小規模保育園

小規模保育園の種類や特徴と保育士キャリアアップ研修について

小規模保育園にも様々な園があります。少人数の小さな保育園から、病院内で働く医師・看護師が預けることができる院内保育施設や、企業主導型の託児所に近いようなものが存在します。今回はこの小規模保育園に関する内容と、保育士としての経験がある方向けに保育士キャリアアップ研修について見ていきましょう。

 

保育園の種類は大きく分けて2つ

政府と自治体が公費支援を行う認可事業には、「大規模認可保育園・認定こども園・幼稚園

・小規模保育・事業所内保育」などがあります。
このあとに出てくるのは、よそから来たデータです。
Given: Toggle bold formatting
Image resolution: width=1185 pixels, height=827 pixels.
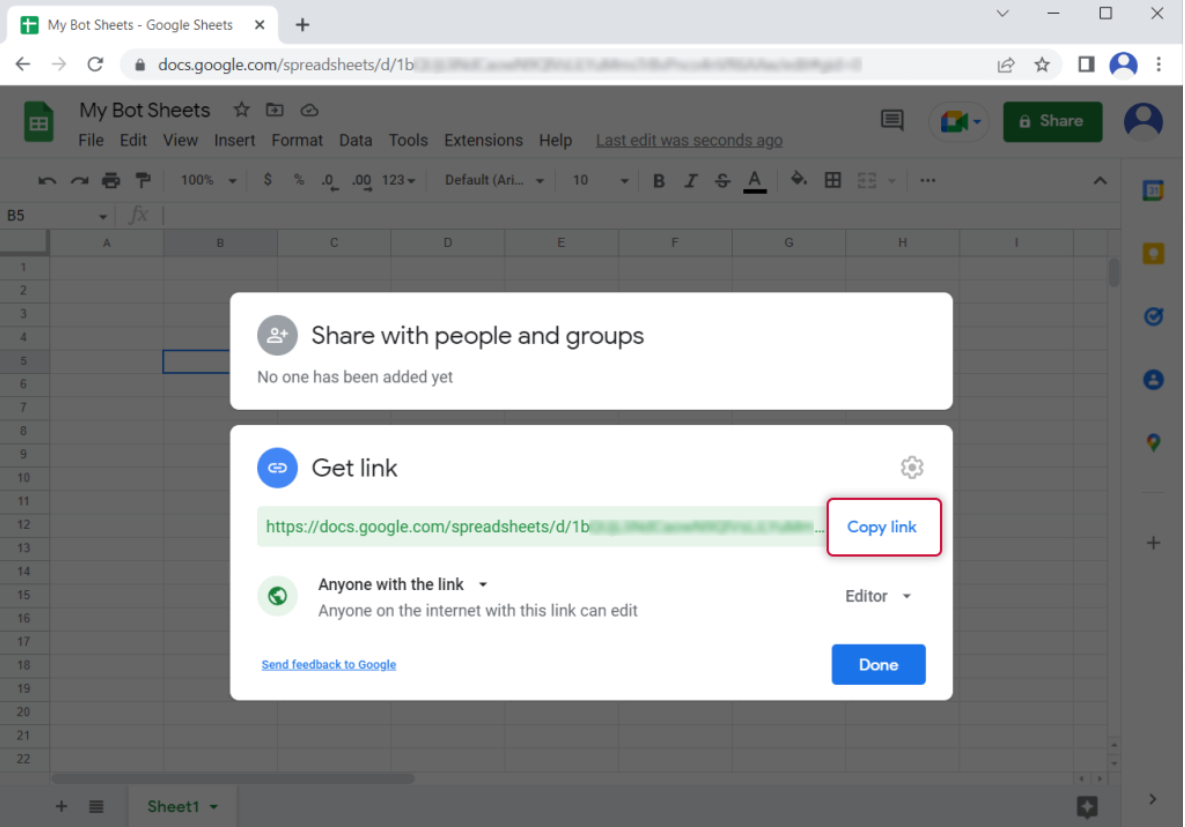Looking at the screenshot, I should (x=658, y=181).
こちらではその中から「大規模な認可保育園」と「小規模保育園」の施設形態の2つを下記にて見ていきます。

 

小規模な園の定員は19名なのに対して、大規模な施設は園児の数が100名以上のところを指します。その人数のため、年齢によるクラス分けが行われていることが一般的です。担任や副担任の先生がそれぞれのクラスで園児たちをみながら、行事や日々のカリキュラムを行います。イベントの準備や運営などで、体力的・精神的にハードな毎日を過ごしている先生もいることでしょう。

 

小規模な施設の場合、対象年齢は主に0歳児~3歳未満の子が多いという特徴があります。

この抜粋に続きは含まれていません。